In order to learn Python, you have to run Python on your computer.  This can be daunting for new programmers-to-be, but I will show you a few quick and easy ways to get started quickly.

If you are lucky enough to be running Linux, running Python locally couldn’t be easier.  Open up a terminal window and your favorite text editor and save your Python code in a *.py file.  You can execute the *.py file by typing

python *.py

and pressing enter.  This is running “vanilla” Python- a bare-bones, no-nonsense way to go. If you want to write code in an editor that makes the code easier to read, you can use Sublime Text (with a license fee after the trial period) or a free editor under the GNU license.

However, if you are on Windows or Mac, or you want an integrated development environment (IDE) then Anaconda is a great option.

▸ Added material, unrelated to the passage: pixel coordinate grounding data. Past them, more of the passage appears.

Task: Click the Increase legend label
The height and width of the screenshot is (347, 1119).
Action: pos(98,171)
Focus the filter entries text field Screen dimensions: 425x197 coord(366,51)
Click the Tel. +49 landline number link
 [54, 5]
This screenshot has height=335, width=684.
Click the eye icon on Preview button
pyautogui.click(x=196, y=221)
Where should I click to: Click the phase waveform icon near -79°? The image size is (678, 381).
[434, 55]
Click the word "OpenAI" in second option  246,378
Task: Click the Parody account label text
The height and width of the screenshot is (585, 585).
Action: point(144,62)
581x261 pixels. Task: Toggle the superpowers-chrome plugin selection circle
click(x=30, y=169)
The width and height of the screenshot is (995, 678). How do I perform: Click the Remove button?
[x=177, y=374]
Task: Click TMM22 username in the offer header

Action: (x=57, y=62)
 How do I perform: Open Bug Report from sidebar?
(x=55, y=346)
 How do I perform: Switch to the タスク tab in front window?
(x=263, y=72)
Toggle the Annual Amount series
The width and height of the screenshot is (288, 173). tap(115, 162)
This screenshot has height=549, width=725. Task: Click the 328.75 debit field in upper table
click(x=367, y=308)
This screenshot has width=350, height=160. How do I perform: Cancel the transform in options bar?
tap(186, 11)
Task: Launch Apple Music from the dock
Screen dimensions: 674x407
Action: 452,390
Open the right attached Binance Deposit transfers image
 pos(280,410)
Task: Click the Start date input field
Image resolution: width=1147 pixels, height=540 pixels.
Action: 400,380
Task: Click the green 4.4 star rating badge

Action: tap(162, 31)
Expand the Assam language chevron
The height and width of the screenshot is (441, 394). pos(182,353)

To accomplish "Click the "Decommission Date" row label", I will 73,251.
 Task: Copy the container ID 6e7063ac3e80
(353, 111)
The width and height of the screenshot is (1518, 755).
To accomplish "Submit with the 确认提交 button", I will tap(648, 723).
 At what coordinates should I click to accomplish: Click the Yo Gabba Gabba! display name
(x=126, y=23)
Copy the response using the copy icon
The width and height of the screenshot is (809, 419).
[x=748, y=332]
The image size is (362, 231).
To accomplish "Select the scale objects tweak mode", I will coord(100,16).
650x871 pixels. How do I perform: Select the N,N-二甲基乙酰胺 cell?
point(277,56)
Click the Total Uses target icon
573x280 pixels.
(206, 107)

Anaconda | The World’s Most Popular Data Science Platform

Anaconda is a package manager for Python.  But what exactly does that mean?  A package manager stores programs on an internet site.  Anaconda stores these programs as binary-executable files.  Anaconda also provides a graphical user interface (GUI) for interacting with these programs.  Another popular option is Pypi.  Pypi stores source code, files that are compiled into binary-executable files (a.k.a. programs.)  Pypi or pip for short, does not play well with the Anaconda environment.  Anaconda, however, manages the dependencies between programs very well. Because of this, I recommend installing Anaconda first and then installing pip if and when you need it.  Go to anaconda.com and click on “products” and then “individual edition.” Click on the installer appropriate for your operating system (Windows, Mac, Linux, etc.)  You’ll need 457 MB of storage space to install Anaconda. 

Python For Beginners

After you’ve installed Anaconda, start a terminal window.  On Windows, click on the start button on the lower left of your screen and type “anaconda” in the search bar.  Click on Anaconda Navigator to start the GUI. From there, you can install various programs such as Jupyter Lab for an interactive computing environment, SciPy to run an IDE, and even R Studio to run  R (which isn’t Python!) Another advantage of Anaconda Navigator, is that it makes it easy to set up environments from a point and click interface. 

What Are Python Environments?

Environments are isolated containers on your computer. This allows you to run different versions of programs independently from each other so that they don’t cause conflicts.  You can even run different versions of Python!  So, why is this important?  There are a very large number of programs and libraries that you can add to your Python project.  Each library often requires other libraries to function properly, these are called dependencies. Depending upon when the library was written, it will depend upon particular versions (i.e. it may not run with later versions of the same libraries.)  Luckily, Anaconda and Pypi / pip manage this for you. Setting up environments prevents version conflicts between libraries (your programs run without causing problems with other programs.)